Elsewhere in ASEAN, communist Laos has an economy that is less than 3 percent the size of that of monarchist neighbor Thailand, according to The World Bank. The population difference would suggest a size of 10 percent.

“That we will all share the benefits of integration is beyond dispute,” Yoma Chairman Serge Pun said at the Reuters ASEAN Summit. But a “lopsided” result where some members benefit more than others “is not sustainable.”

“I think we will make it happen,” Pun said.

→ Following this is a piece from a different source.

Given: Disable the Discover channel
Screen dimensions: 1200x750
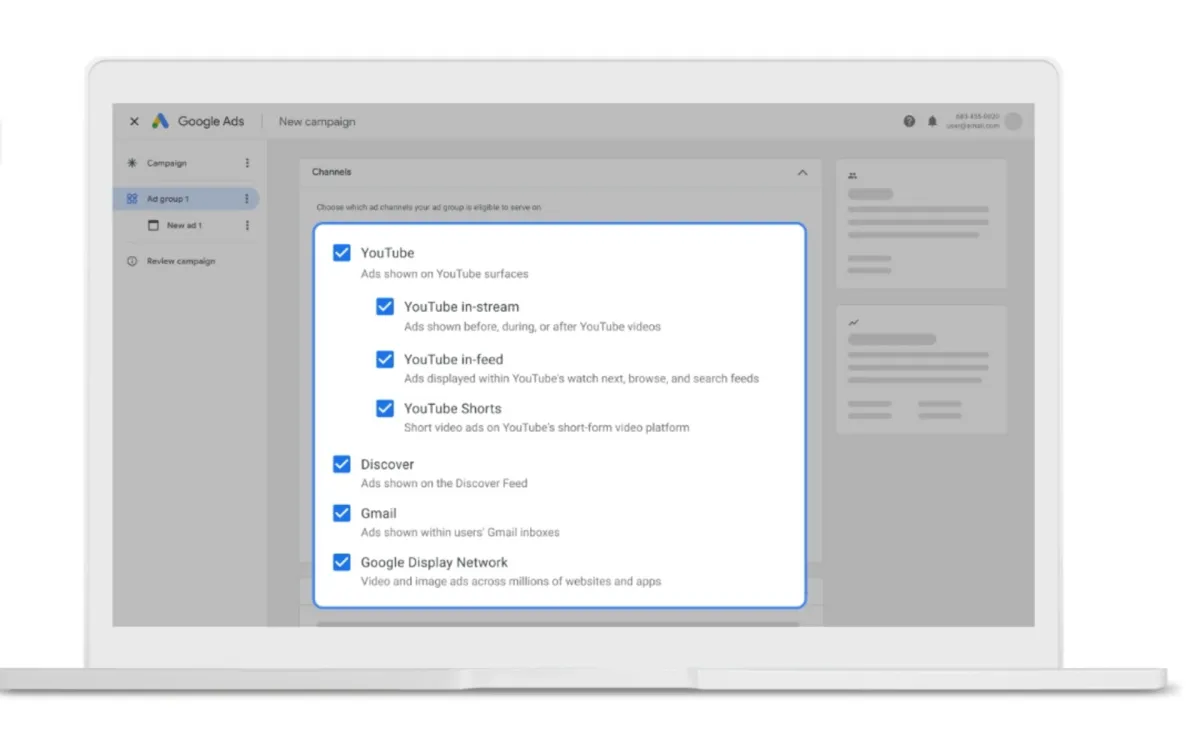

But “I feel that there has been…over expectation of what ASEAN integration will do for all of us.”

Burma Potential

The ASEAN chairmanship this year resides with Pun’s native Burma, which has been looking to attract foreign investment since a quasi-civilian government took office in 2011.

Asia’s second-poorest country after Afghanistan has no functioning stock market from which companies can raise funds, and foreign banks cannot open branches, just maintain representative offices from where they can offer companies nothing beyond advice.

“I think we have a fairly long way to go to develop our financial sector, which always is the most important sector to support the growth of an economy,” Pun said.

The government plans to permit limited foreign bank activity this year – good news for Singapore’s Oversea-Chinese Banking Corp Ltd which has had a representative office in Burma for around 20 years.

“When it opens up we are quite interested to establish a business presence there,” Chief Executive Samuel Tsien said at the summit, at the Reuters office in Singapore.

“We think that’s a market in which many Singaporean companies have engaged with for quite some time. There are quite a lot of Myanmar businessmen in Singapore who are already doing business with us,” Tsein said.

Sectors in Burma offering investors the highest growth include infrastructure, transportation, tourism and agriculture, Pun said.

His Yoma conglomerate earns almost all of its revenue in Burma from property. It also leases vehicles and runs balloon tours as it aims to diversify by raising non-property revenue to 50 percent.

Earlier this month, Yoma said it would spend $20 million to set up what could become Burma’s biggest coffee plantation. It also said it would diversify by investing $46 million in dairy, $12 million in cold storage and $1.3 million in vehicle rental.

“I think we are very focused on Myanmar,” Pun said. “For the moment, I don’t think we have any plans to do anything outside of Myanmar.”

“We think this is a once-in-a-life-time opportunity and we intend to fully capitalize on the major reforms that have been going on, fully capitalize on the good prospects of the economy,” Pun said

Shares of Yoma have fallen 5.3 percent so far this year compared with a 2.0 percent decline in the benchmark stock index.